WHAT THE EXERCISE ASKS
Would you reproduce each of the records below precisely, with the pictures left out?

EXTRACTED MATERIAL
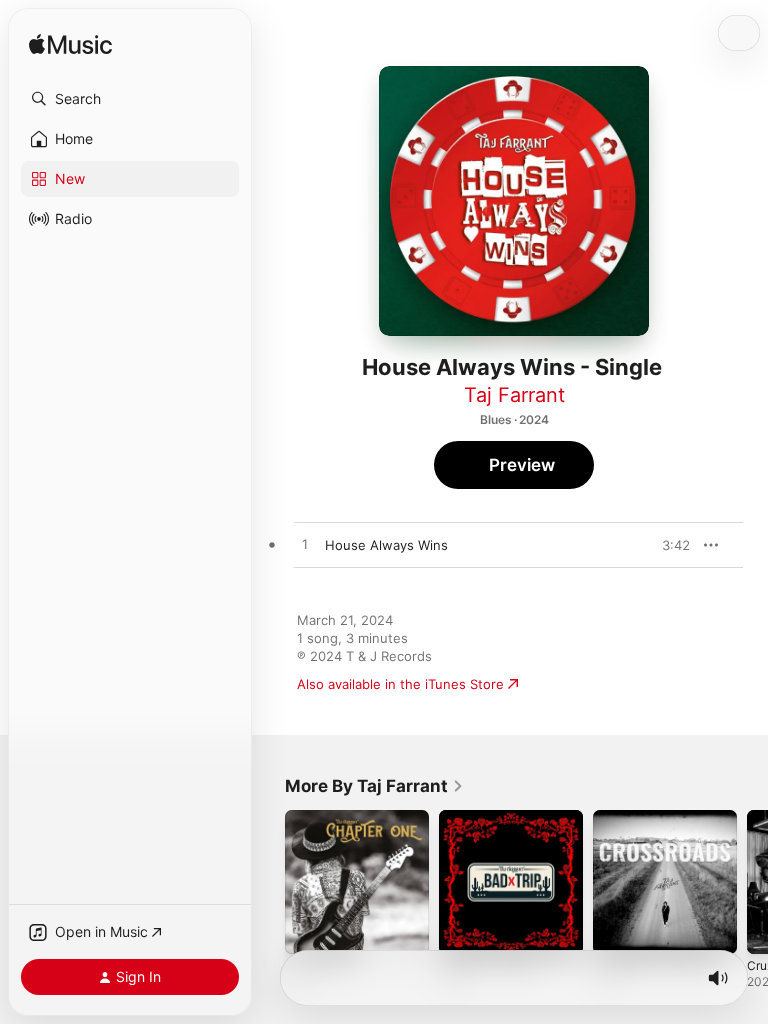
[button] (130, 99)
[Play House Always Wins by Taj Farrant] (305, 545)
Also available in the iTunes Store (400, 684)
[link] (374, 786)
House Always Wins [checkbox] (386, 545)
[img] (70, 45)
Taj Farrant (514, 395)
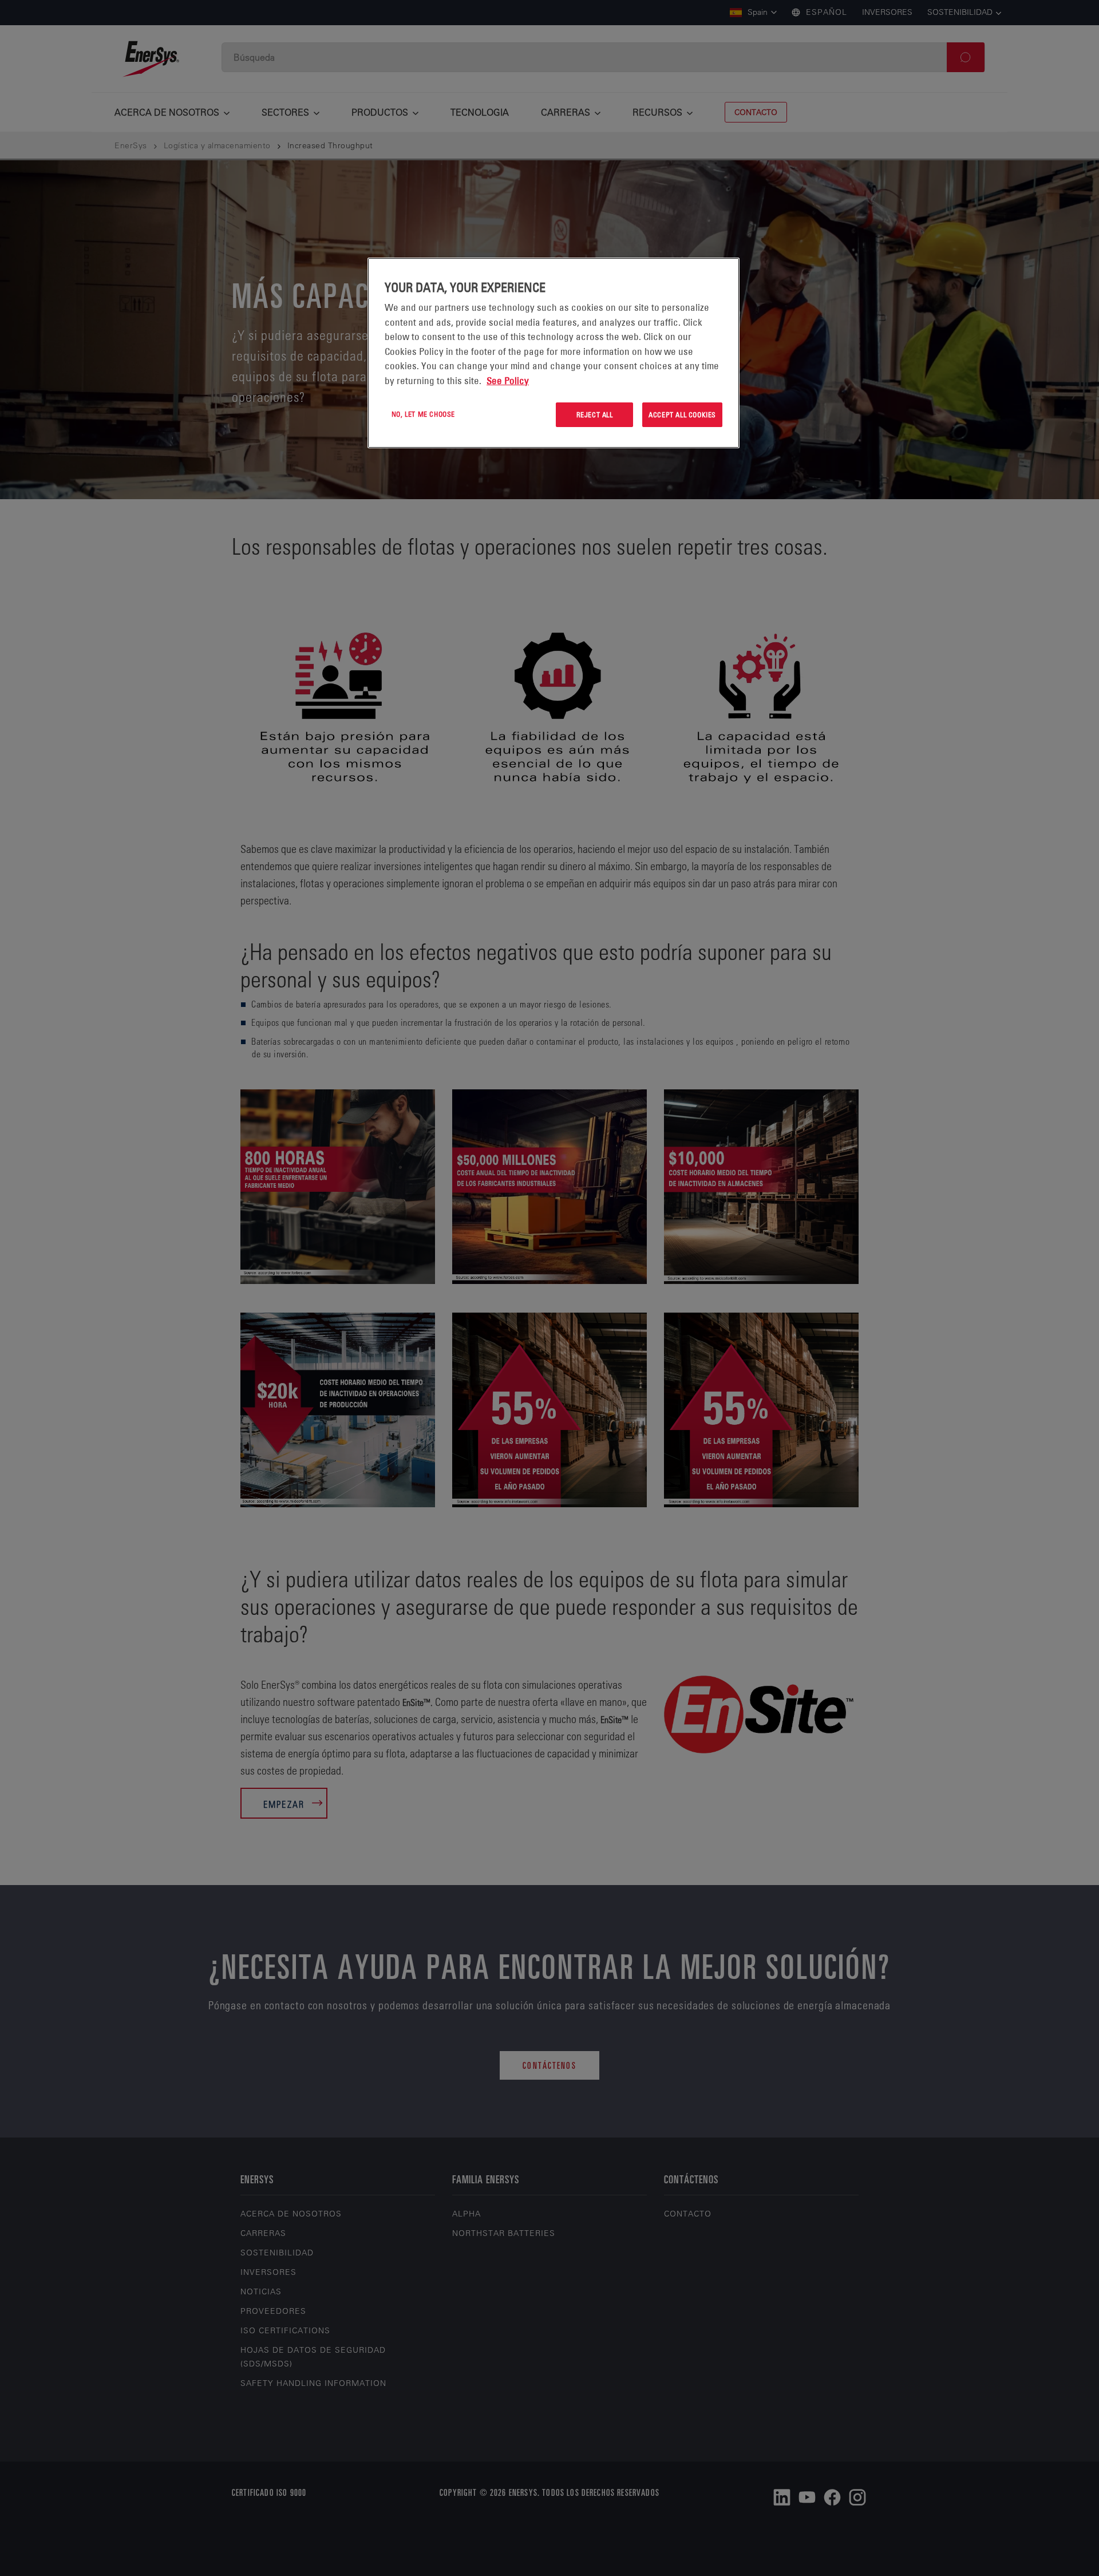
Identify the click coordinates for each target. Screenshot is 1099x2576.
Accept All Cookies (682, 414)
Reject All (594, 414)
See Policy (508, 380)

WRITTEN RESPONSE
[button] (130, 99)
[Play House Always Wins by Taj Farrant] (305, 545)
Also available in the iTunes Store (400, 684)
[link] (374, 786)
House Always Wins [checkbox] (386, 545)
[img] (70, 45)
Taj Farrant (514, 395)
Identify the click coordinates for each target. Screenshot is 1099x2576.
Accept All Cookies (682, 414)
Reject All (594, 414)
See Policy (508, 380)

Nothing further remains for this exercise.